Express $P\{\{X_1+X_2\leq \alpha \}\cap\{X_3\leq X_2\}\}$ using CDF and PDF

Question

Let $X_1$ $X_2$ and $X_3$ be three positive independent random variables. The PDF and CDF of $X_i$ are denoted by $f_{X_i}(x_i)$ and $F_{X_i}(x_i)$ respectively.
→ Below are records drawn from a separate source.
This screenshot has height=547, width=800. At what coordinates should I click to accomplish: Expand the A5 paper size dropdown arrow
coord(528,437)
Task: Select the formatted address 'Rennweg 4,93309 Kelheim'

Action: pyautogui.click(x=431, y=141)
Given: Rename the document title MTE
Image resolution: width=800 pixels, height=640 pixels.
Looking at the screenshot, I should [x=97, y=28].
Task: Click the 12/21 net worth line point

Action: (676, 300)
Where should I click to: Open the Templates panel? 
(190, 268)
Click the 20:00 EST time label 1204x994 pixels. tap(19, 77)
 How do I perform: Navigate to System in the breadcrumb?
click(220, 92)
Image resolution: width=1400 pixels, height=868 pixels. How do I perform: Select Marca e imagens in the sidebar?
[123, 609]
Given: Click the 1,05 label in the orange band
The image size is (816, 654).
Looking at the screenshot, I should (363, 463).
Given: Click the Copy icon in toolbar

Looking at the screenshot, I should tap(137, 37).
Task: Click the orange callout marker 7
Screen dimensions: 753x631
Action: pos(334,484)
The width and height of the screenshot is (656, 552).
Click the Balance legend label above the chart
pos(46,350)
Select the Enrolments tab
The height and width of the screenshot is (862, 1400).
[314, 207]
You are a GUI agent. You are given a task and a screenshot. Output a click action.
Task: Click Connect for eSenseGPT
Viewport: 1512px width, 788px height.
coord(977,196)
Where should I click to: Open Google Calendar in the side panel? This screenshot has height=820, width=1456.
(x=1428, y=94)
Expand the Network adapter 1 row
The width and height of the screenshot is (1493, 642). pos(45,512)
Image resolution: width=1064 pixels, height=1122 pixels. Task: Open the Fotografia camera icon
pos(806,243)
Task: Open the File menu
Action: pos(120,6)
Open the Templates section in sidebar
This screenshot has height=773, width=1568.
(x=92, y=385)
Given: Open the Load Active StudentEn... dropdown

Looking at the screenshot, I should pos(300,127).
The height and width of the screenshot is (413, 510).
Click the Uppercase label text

I would like to compute the following probability using CDF and PDF
$$P\{\{X_1+X_2\leq \alpha \}\cap\{X_3\leq X_2\}\}$$

I use the following domain $$ X_3\leq X_2 \leq \alpha -X_1. $$ So is it $$P\{\{X_1+X_2\leq \alpha \}\cap\{X_3\leq X_2\}\}=P\{\{X_2\leq \alpha-X_1 \}\cap\{X_3\leq X_2\}\}$$ $$= \int_{x_1=0}^{\infty}f_{X_1}(x_1)F_{X_2}(\alpha-x_1)dx_1- \int_{x_3=0}^{\infty}f_{X_3}(x_3)F_{X_2}(x_3)dx_3.$$

or

$$P\{\{X_1+X_2\leq \alpha \}\cap\{X_3\leq X_2\}\}=P\{\{X_2\leq \alpha-X_1 \}\cap\{X_3\leq X_2\}\}$$ $$= \int_{x_1=0}^{\infty}f_{X_1}(x_1)\left( \int_{x_2=0}^{\alpha-x_1}f_{X_2}(x_2)F_{X_3}(x_2)dx_2\right)dx_1.$$

Answer 1

In the the second one if you change the outer integral to $\int_0^{\alpha}$ it becomes correct provided the random variables are positive. Alternatively you can make it correct as stated if you interpret the inside integral as $0$ when $\alpha -x_1 <0$. The first one seems to be wrong.